I am more powerful than the energies around me
"I am a fckng Manifestor. Not only that, I am a powerful wielder of energetic forces, connected into the spirit realm, and co-creating with the Universe to INITIATE CHANGE FOR GOODNESS SAKE."
I haven’t been feeling great lately, on many levels. My body has felt heavy and clogged. My heart has been achy, and I’ve been prone to tears. My mind feels busy, and I have that distinct pressure sense in my head. Migraines, eye strain, sore head, neck, and shoulders.
I’ve felt relatively connected to my spiritual life, though, and my inner vision has been strong. My spleen has been spot on. But with everything else out of balance, I haven’t been great at listening to what these magical senses have been telling me.
I’ve been digging deeper and experimenting with my Human Design, and Human Design in general. I’ve gotten really interested in reading my sleep transit charts and learning about the DreamRave. This idea that our dreams are simply conditioning from the energies around us while we’re sleeping, rather than a subconscious processing of the world around us. The human seeking meaning from a force it doesn’t quite understand.

**Requirement A**
Answer these about the Human Design post:
(i) How does the writer say their body has felt?
(ii) Which of the writer's senses is called "spot on"?
(iii) Besides reading sleep transit charts, what has the writer been learning about?
**Requirement B**
Please print the Human Design post verbatim, starting at "I’ve felt relatively" and ending at "been telling me.".

**Provided material**
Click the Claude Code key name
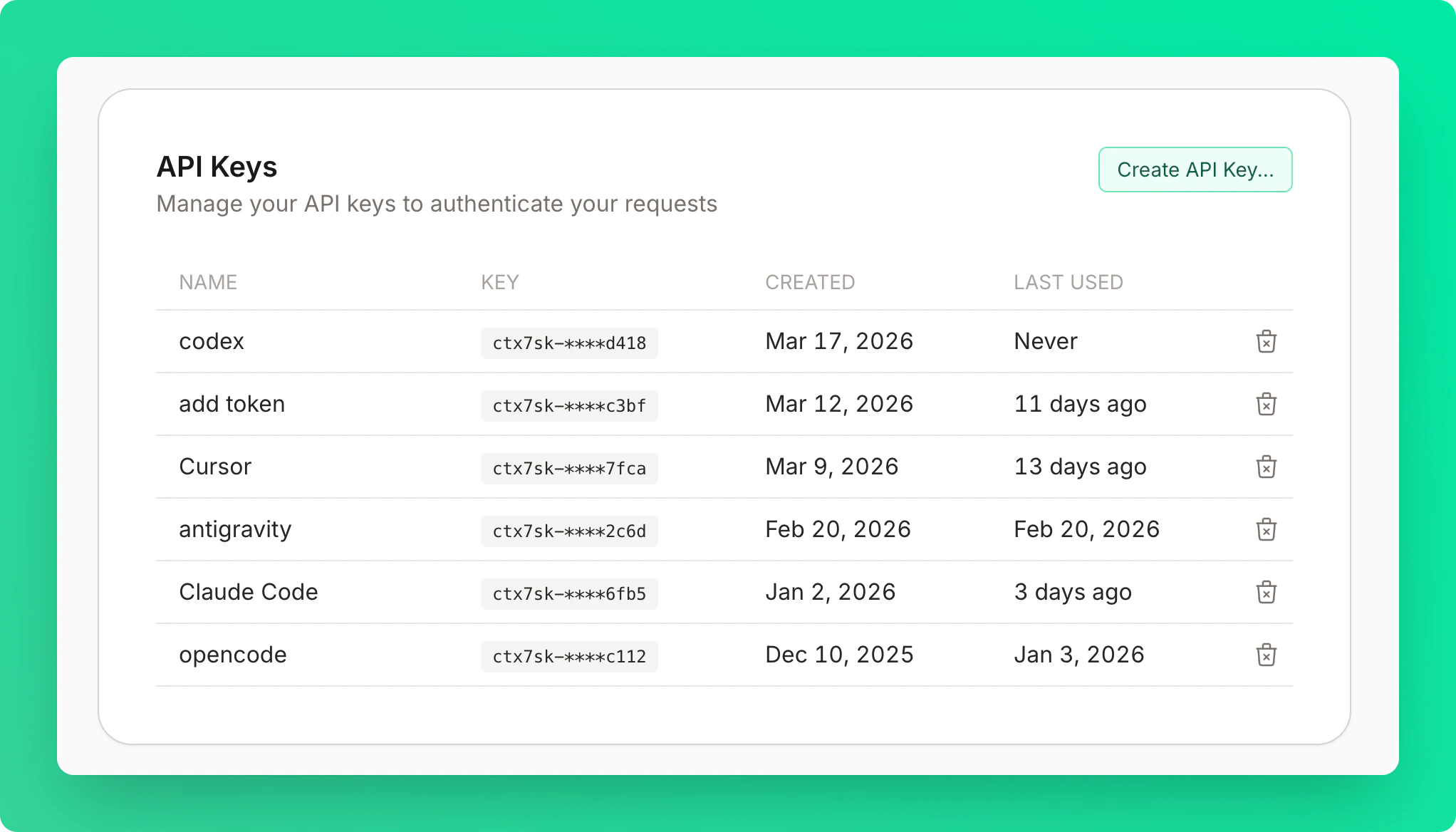This screenshot has height=832, width=1456. (x=249, y=592)
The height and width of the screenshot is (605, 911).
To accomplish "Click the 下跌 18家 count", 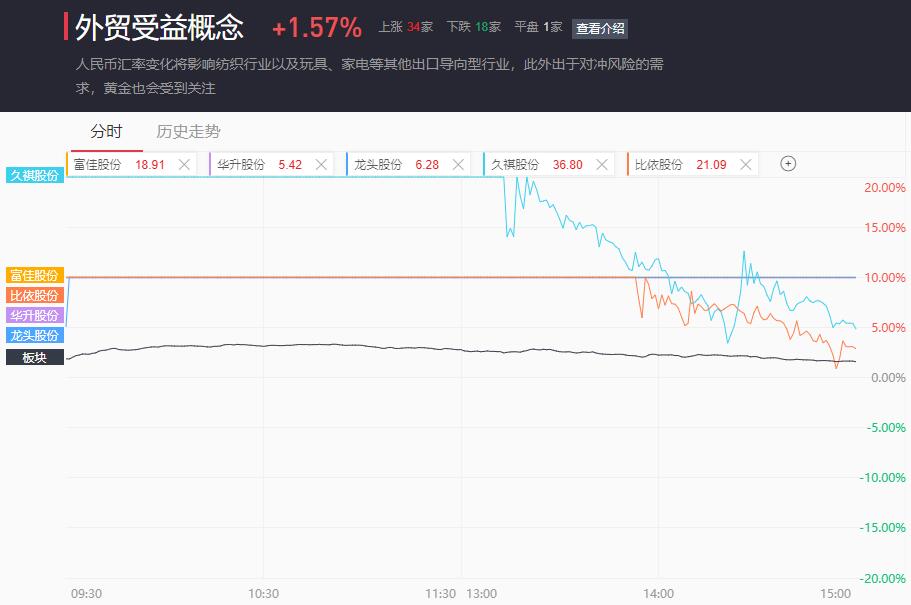I will pyautogui.click(x=474, y=27).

**Written solution A**
(i) Heavy and clogged.
(ii) The spleen.
(iii) The DreamRave.

**Written solution B**
I’ve felt relatively connected to my spiritual life, though, and my inner vision has been strong. My spleen has been spot on. But with everything else out of balance, I haven’t been great at listening to what these magical senses have been telling me.